October 15, 2011 - 9:01 pm No Comments

Nearly half of all claimed aid not even delivered

Much less aid is being delivered in Africa than we have been led to believe. Many bemoan the billions of aid dollars that have supposedly flooded into Africa over the past forty-odd years with precious little to show for it – but research by the British NGO ActionAid and others has demonstrated the pathetic reality behind the official figures.

It is not always possible to determine what constitutes overseas development assistance in any country’s budget – debt relief, spending on military bases and even diplomatic and migration services are often classified as aid – seriously distorting official figures. Much aid, in fact, directly benefits the donor country, as it is tied to the purchase of goods and services from the donor. This makes little sense in terms of costs or efficiency – food purchased through tied aid, for example, is about 40 percent more expensive than what could be acquired through open market transactions. As a result, sub-Saharan Africa effectively loses about 2.5 billion dollars of the annual aid it receives.

Tied aid is part of a larger category referred to as phantom aid.

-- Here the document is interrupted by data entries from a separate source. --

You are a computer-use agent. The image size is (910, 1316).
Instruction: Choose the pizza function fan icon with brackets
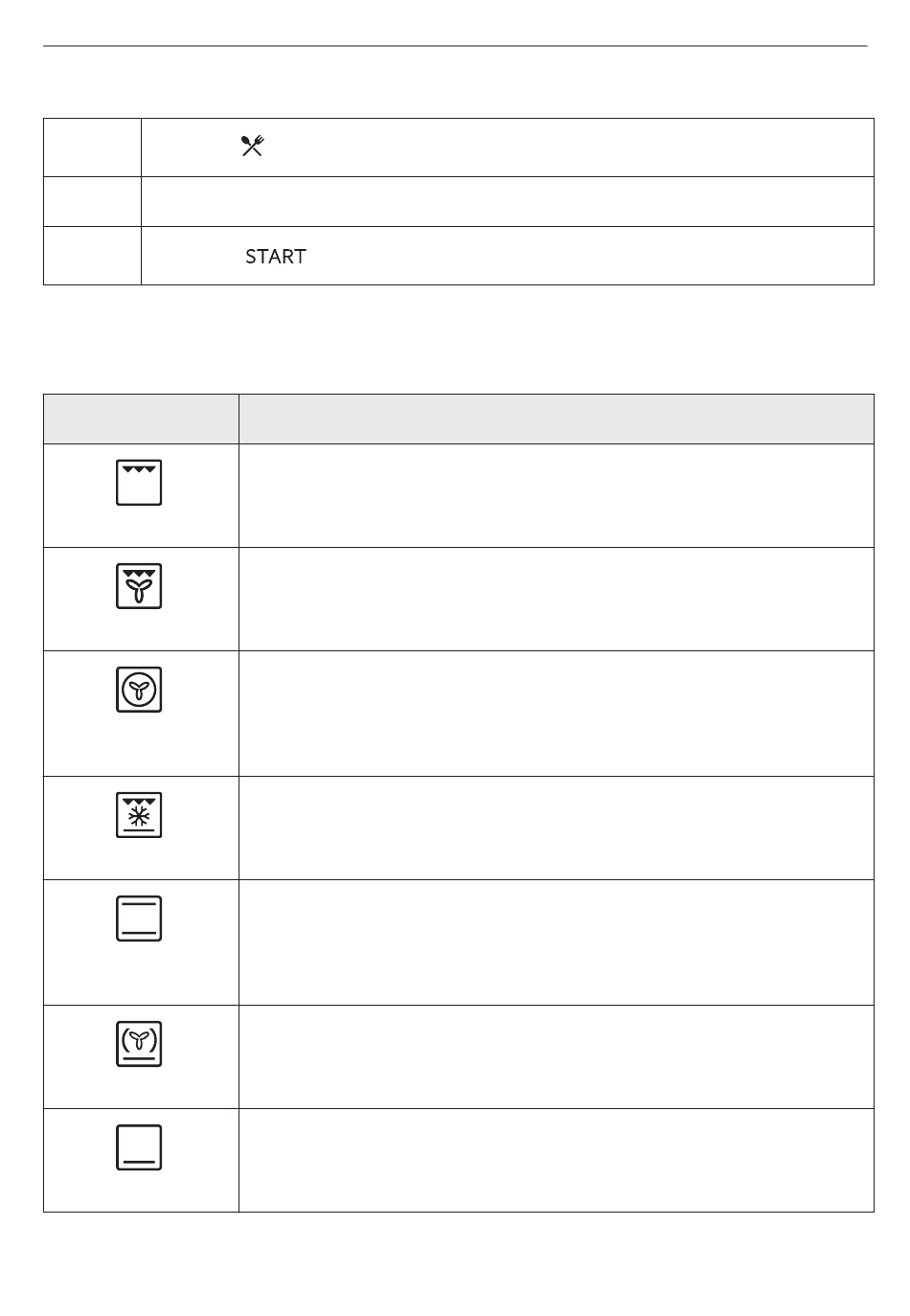tap(140, 1044)
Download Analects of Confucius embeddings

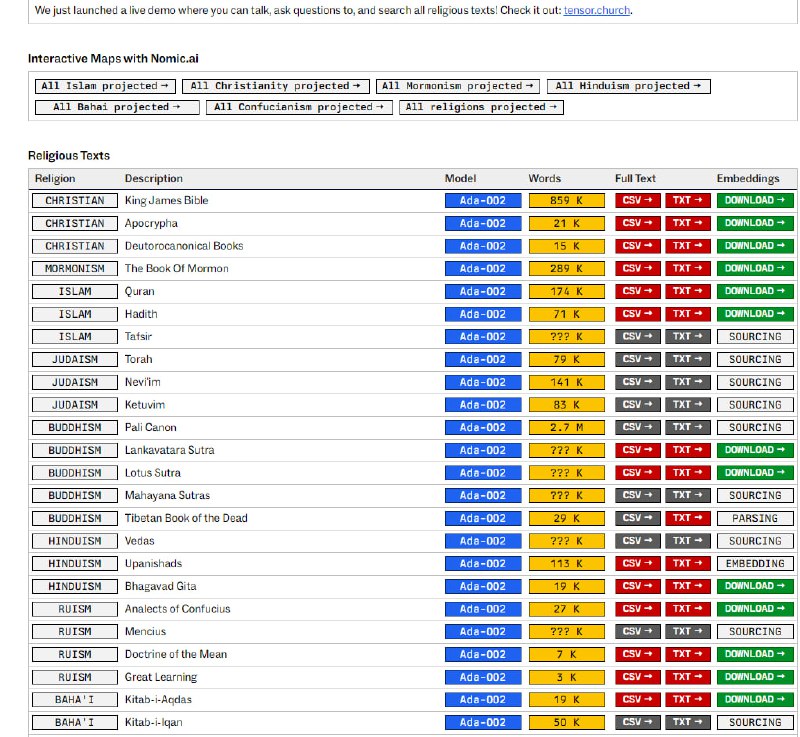(x=755, y=609)
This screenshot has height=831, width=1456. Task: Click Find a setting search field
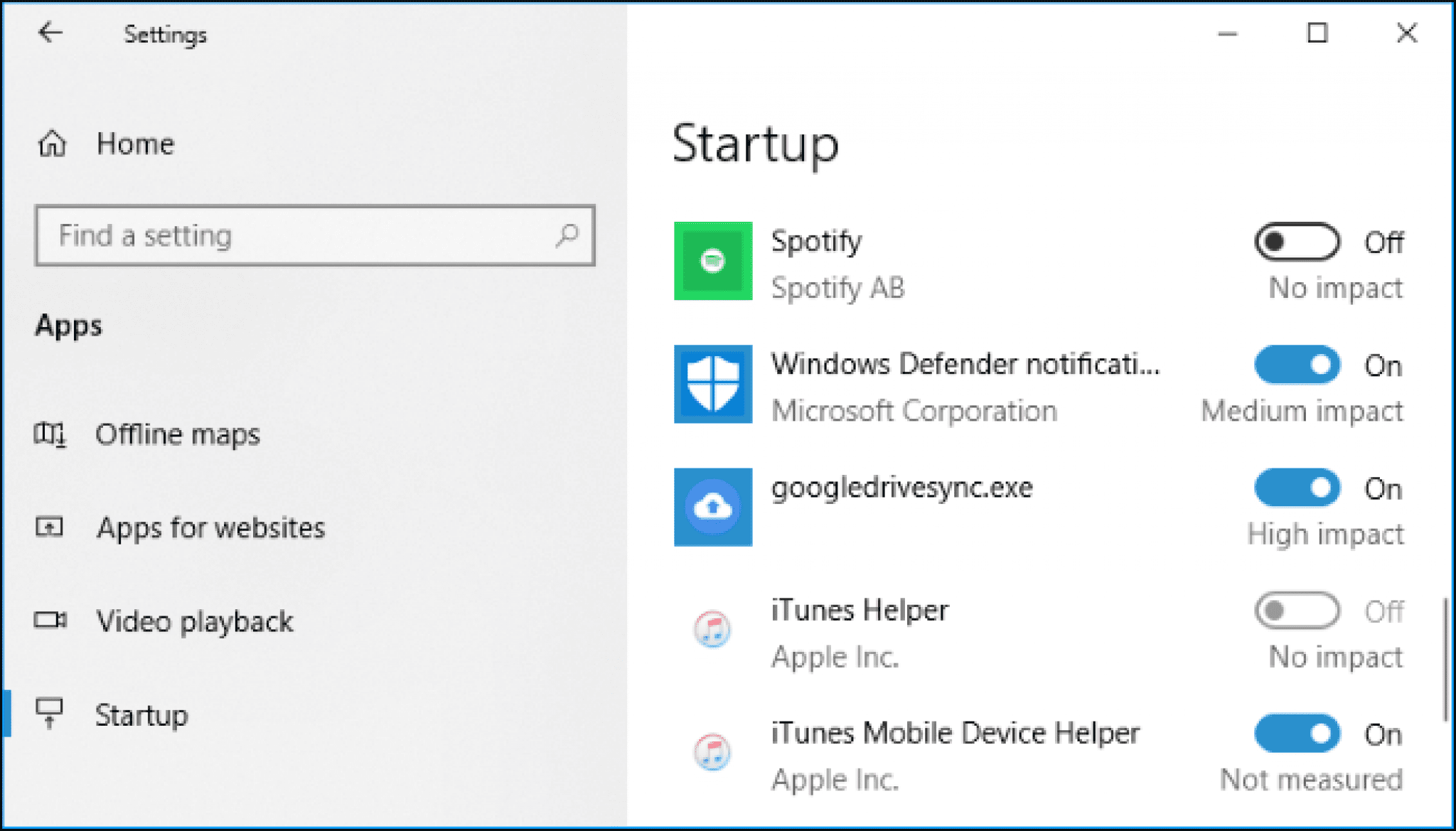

ActionAid claims that in addition to tied aid, phantom aid involves a ‘failure to target aid at the poorest countries, runaway spending on overpriced technical assistance from international consultants, tying aid to purchases from donor countries’ own firms, cumbersome and ill-coordinated planning, implementation, monitoring and reporting requirements, excessive administrative costs, late and partial disbursements, double counting of debt relief, and aid spending on immigration services.’ All of this reduces the value of actual aid being delivered. Of the $80 billion reported as aid granted in 2010 it is estimated that less than $42 billion was actual aid.

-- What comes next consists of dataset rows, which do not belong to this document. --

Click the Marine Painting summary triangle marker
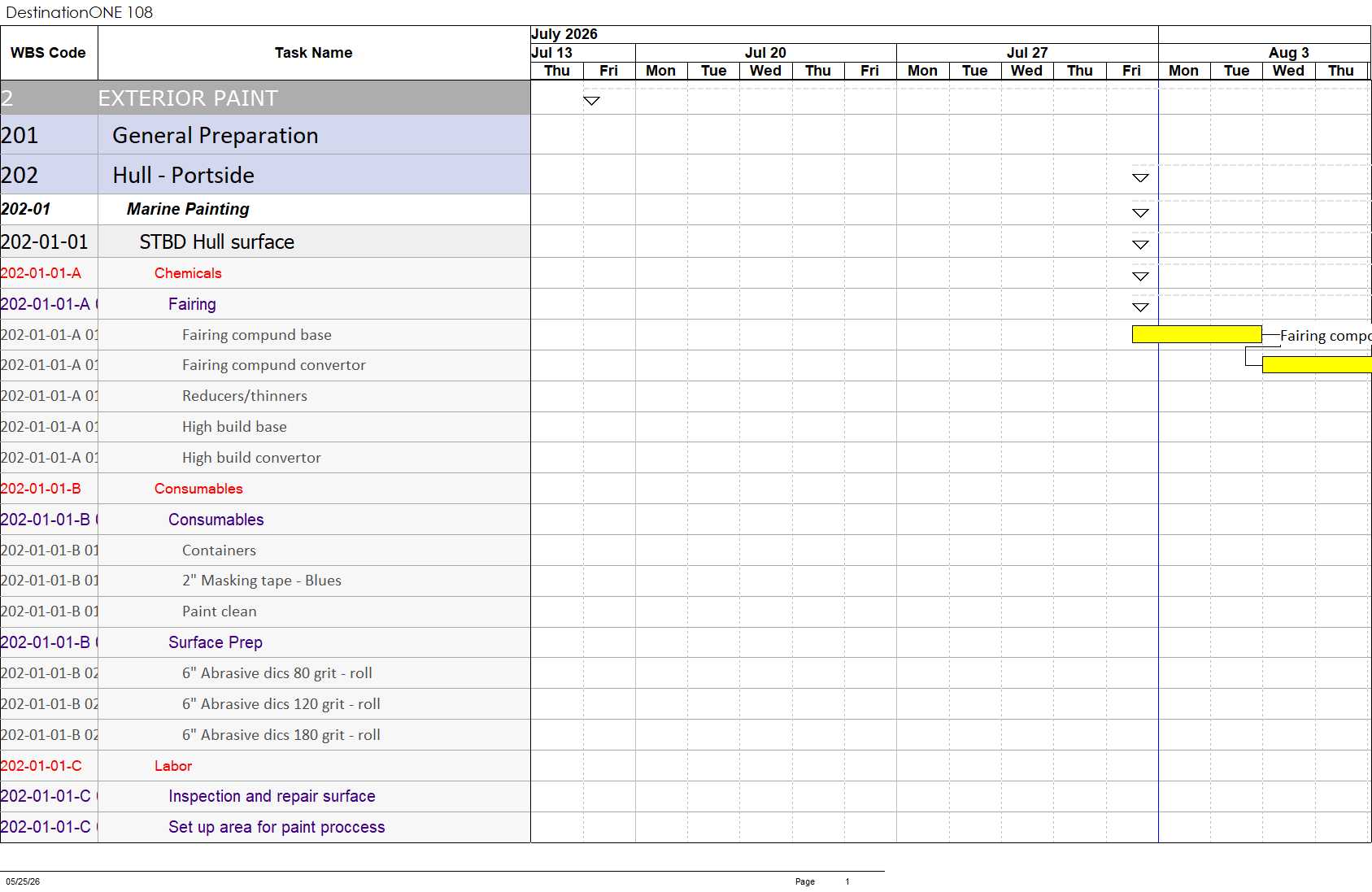Screen dimensions: 1372x892 tap(1140, 213)
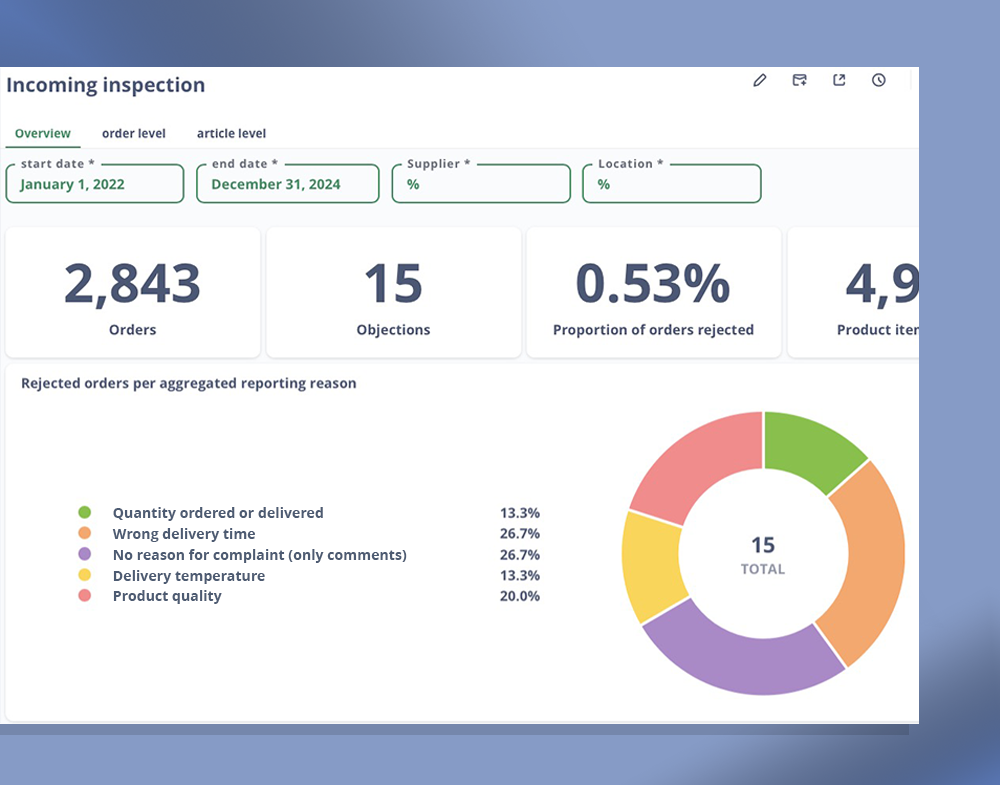Screen dimensions: 1000x785
Task: Open the Location filter field
Action: pos(671,184)
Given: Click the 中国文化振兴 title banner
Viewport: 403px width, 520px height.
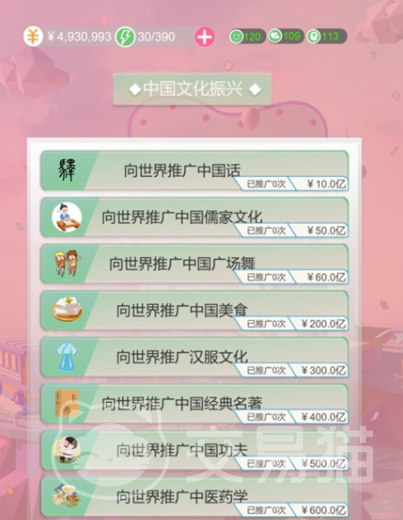Looking at the screenshot, I should [192, 89].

In real aid terms, the US spends 0.06 percent of its Gross National Income, less than one-tenth of the UN’s 0.7-percent target. With the exceptions of five small northern European states, the prospect of the developed world ever reaching a real 0.7 percent of GNP in overseas development assistance is nonsense. None of the large European countries are even close.

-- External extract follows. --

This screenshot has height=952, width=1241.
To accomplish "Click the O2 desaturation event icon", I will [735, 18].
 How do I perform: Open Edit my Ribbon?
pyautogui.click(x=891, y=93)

Between meagre aid, phantom aid, tied aid, and aid pilfered along the way, it is far from clear how much of an impact aid actually makes on Africa – although ironically we now know that much of it is at least benefitting donor countries.

I am certainly not opposed to properly managed and directed aid – but I am opposed to donor countries claiming they are delivering aid which they are clearly not – especially when the four major killers in sub-Saharan Africa – diarrhea, malaria, measles and pneumonia – diseases for which there are low cost, safe treatments readily available – continue to kill nearly 3 million children each year.

The provision of clean water alone – without any other medical interventions whatsoever would save 2 million lives each year – the cost – about 7 billion dollars – or the same amount that is spent prosecuting the war in Afghanistan every 60 days.